An investigation into the deadly hantavirus outbreak in Yosemite National Park last year has concluded that the park's staff acted appropriately in responding and managing the matter.

Ten park visitors were infected by the rodent-carried disease, which produces flu-like symptoms and can lead to fatal respiratory complications, and three died from it. Nationally, the death rate from hantavirus is 38 percent, according to the Centers for Disease Control and Prevention.

Park and concession officials reached out to tens of thousands of visitors who stayed in the park from early June through late August, including some who came from overseas, to alert them to the outbreak and to urge them to seek medical attention if they come down with any of the flu-like symptoms the disease spawns.

A report by the Interior Department's Inspector General's Office stated that the Yosemite staff acted appropriately in responding to the spread of the deadly disease.

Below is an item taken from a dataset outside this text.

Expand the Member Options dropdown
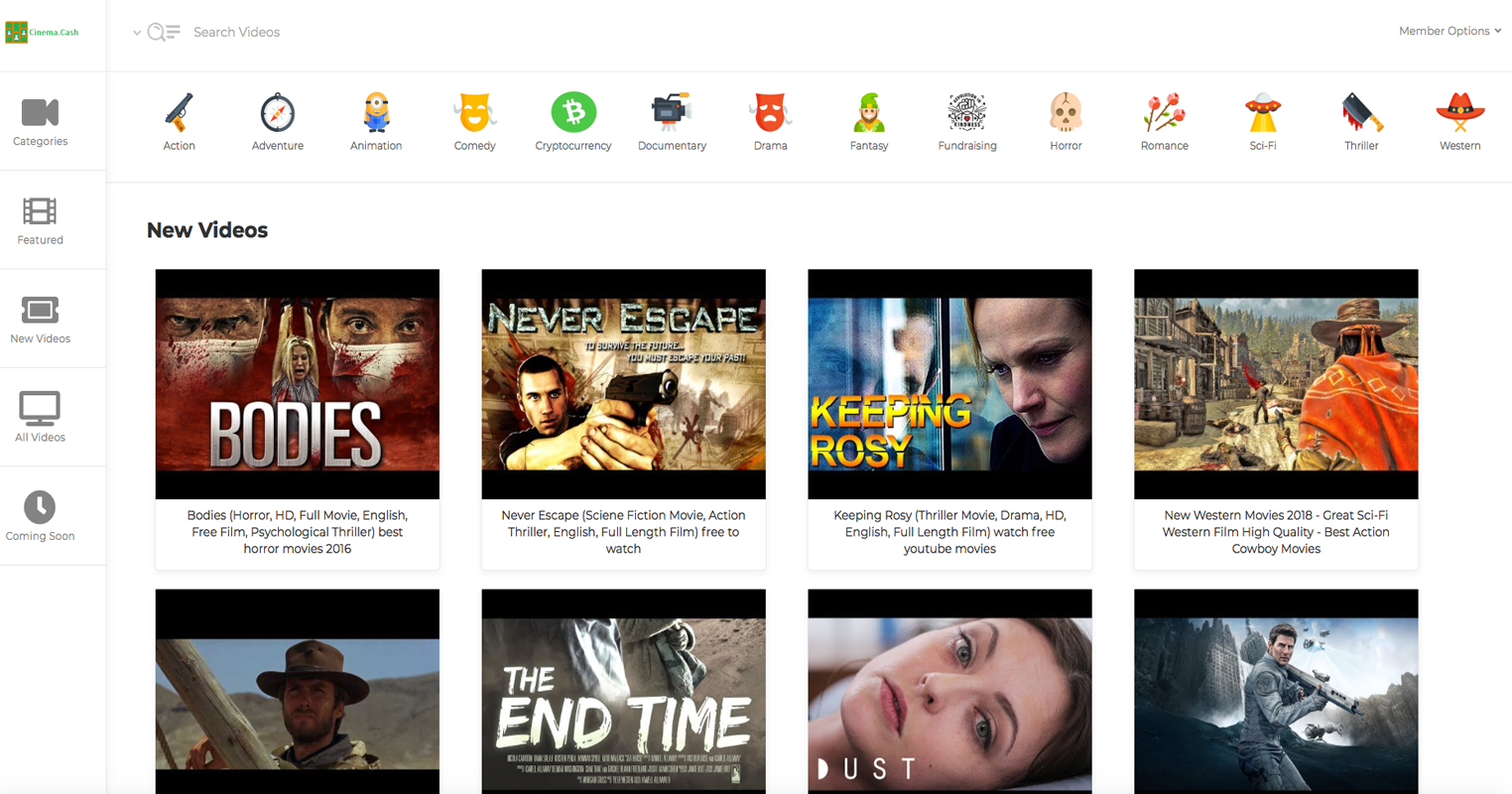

According to the report, nine of the visitors contracted the disease while staying in the "Signature" tent cabins managed and rented by Delaware North Parks & Resorts to guests in Curry Village in Yosemite Valley. The 10th possibly contracted the disease in a tent cabin in the park's Tuolumne Meadows lodging area or in one of the park's High Sierra tent camps.

In North America, hantavirus is carried by deer mice and can be found throughout most of the country. In California, about 14 percent of the deer mice in the High Sierra carry the disease, according to National Park Service staff.

In an interview with the Traveler last year, Dr. Danielle Buttke, an epidemiologist for the National Park Service who investigated the outbreak, said the most common way for the disease to spread from a rodent to a human "is to have a mouse urinate in an area, and if it is an infected mouse the virus is spread in the urine and then that urine can be stirred up in dust, and a person would inhale that virus in the dust that’s stirred up. That’s the most common route of infection."

The outbreak led to the discovery of deer mice nesting within the double-walled Signature Tent Cabins. It would, in theory, be possible for urine-contaminated dust from those nests to migrate into the cabin's interior, she said.

In its report (attached), the Inspector General's Office concluded that when the hantavirus outbreak was initially identified, the park staff properly responded “to contain, remediate, and prevent further outbreaks.”

“Specific to policy, we found that the NPS acted according to NPS and Departmental criteria for review and approval of concessionaire plans and proposals, pest monitoring and management activities, inspection of visitor accommodations operated by the concessionaire, as well as information dissemination of hantavirus and other vector-borne diseases,” the report stated.

Going forward, the inspector general's office made the following recommendations for the Park Service to follow:

1. Require NPS health, safety, and building officials to review proposals of new visitor accommodations and modifications to their structures for vector-borne disease vulnerabilities and document the outcome of the reviews before NPS authorizes work on structures;

2. Require NPS health, safety, and building officials to inspect visitor accommodations on a cyclical basis to assess vector-borne disease vulnerabilities.

Specific to NPS oversight of concessions of Yosemite tent cabins, we recommend that the NPS Director:

3. Require DNC to report the results of its monitoring of concession areas to Yosemite health and safety officials; and

4. Require that educational material is made available to all overnight visitor regardless of where they stay.